_Excerpted passage_

(begin)

Since we must be able to reproduce the results, we also need a utility to set the random seed.

In [None]:
# Set the random seed
def set_random_seed ( seed ):

    os.environ [ 'PYTHONHASHSEED' ] = str ( seed )
    np.random.seed ( seed )

    if tf.__version__ > '1.':
        tf.random.set_seed ( seed )
    else:
        tf.set_random_seed ( seed )

    random.seed ( seed )

    return

# Train and validation samples

Now we are ready and we can extract the data.

Each row in our dataset will have the following structure.

(end)

_Recorded data_
(begin)

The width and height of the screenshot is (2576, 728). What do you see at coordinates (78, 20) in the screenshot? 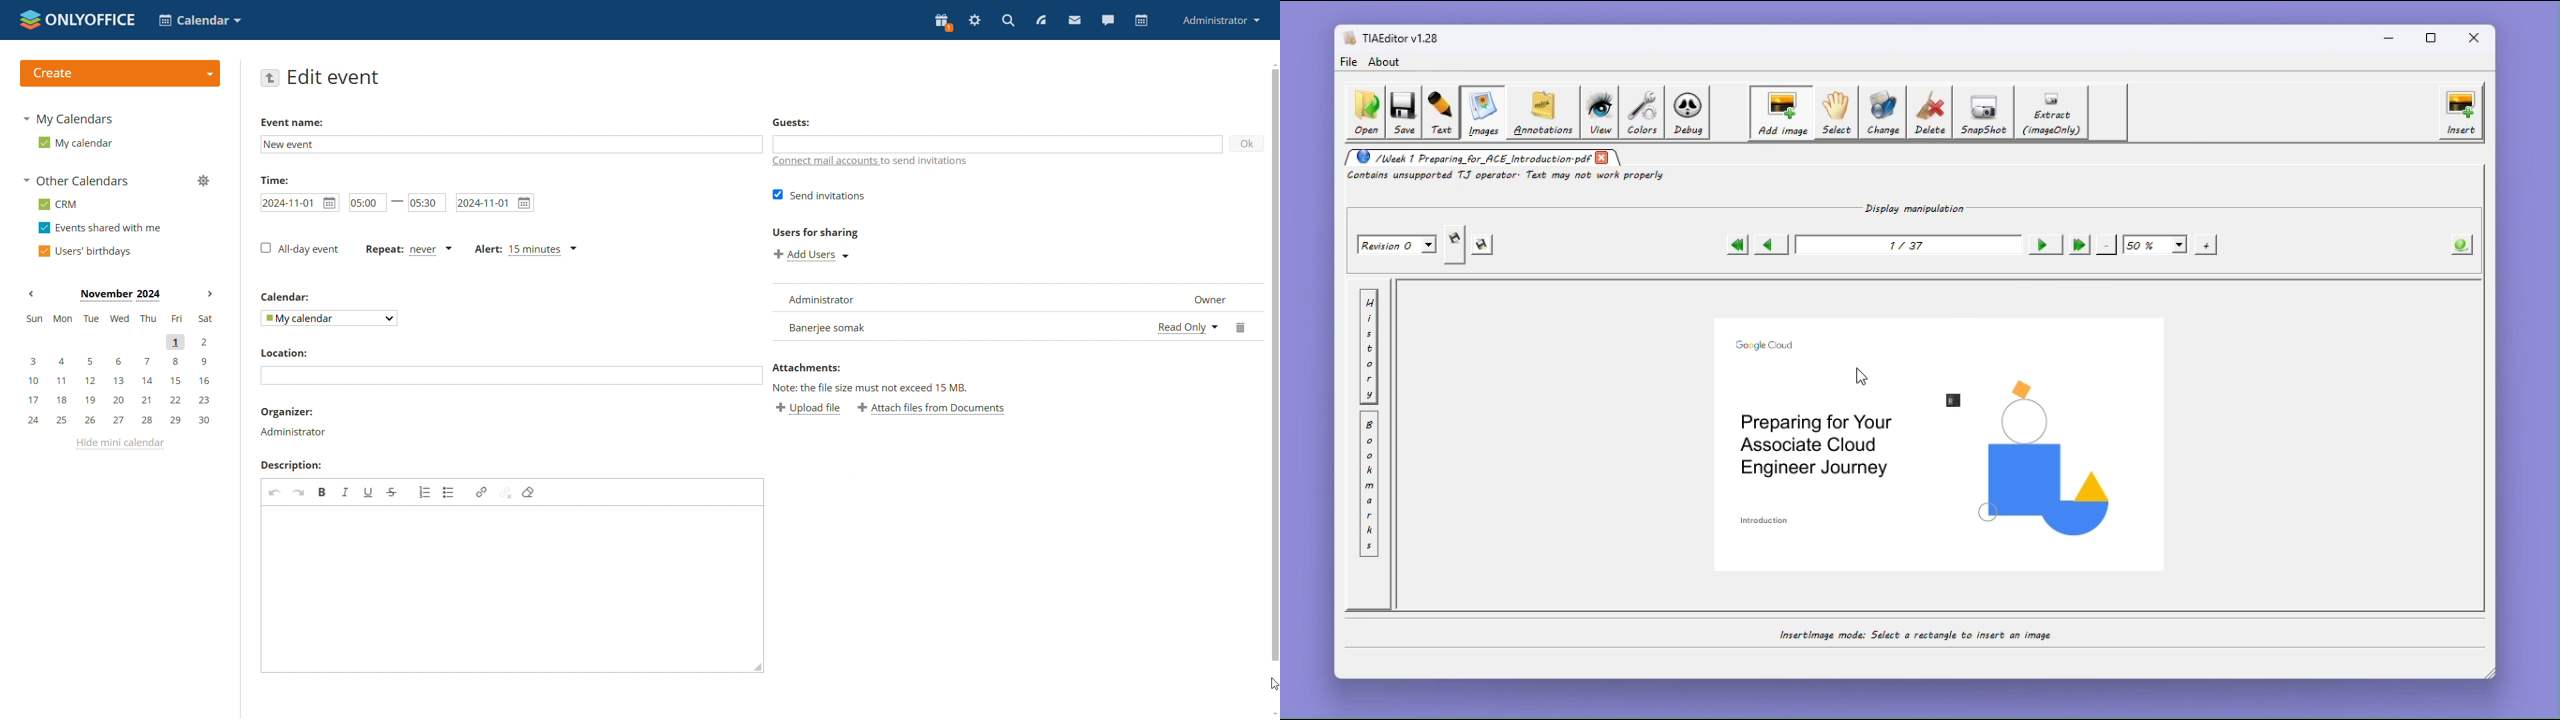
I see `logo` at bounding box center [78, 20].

(end)

_Task set_
A. In the random-seed notebook excerpt above, which environment variable does the set_random_seed function assign?
B. Continue the random-seed notebook excerpt above, starting after its final sentence about the structure of each row in the dataset.

_Answers to the tasks_
A. PYTHONHASHSEED

B.
 - `80 x 80 x 4` for the B&W images
 - `40 x 40 x len ( sintch )` for the interesting spectral images
 - `len ( meta )` for the metadata
 - `len ( target ) = 2` for the target
   - this means that the target `x` sits at `[ :, -3 ]` and the target `y` sits at `[ :, -2 ]`
   - this is important for later on when we slice up the store to train our network
 - 1 additional column
   - this column will be 1 if the row is in the training and 0 if in the validation sample
   - we will mark this randomly so that roughly 20% of the data ends up in the validation sample
   - a lot of slicing will be performed on this last column, which, importantly, now finds itself at `[ :, -1 ]`

We also profile this section as it will take a while to complete.

In [None]:
%%time

# Some counts
n_rgb    = 80 * 80 * 4
n_spc    = 40 * 40 * len ( sintch )
n_meta   = 3
n_target = 2
n_valid  = 1

n_inputs = n_rgb + n_spc + n_meta
n_all    = n_inputs + n_target + n_valid

# Set the random seed
set_random_seed ( 20210618 )

# Load the training data
data  = load_data ()

# Prepare an array where we will store our data
store = np.zeros ( [ data.shape [ 0 ], n_all ], dtype = float )

# Now load the data into this
i = 0
for irow, row in data.iterrows ():

    # Load the preprocessed data
    store [ i, :n_all - 1 ] = preprocess_row ( row )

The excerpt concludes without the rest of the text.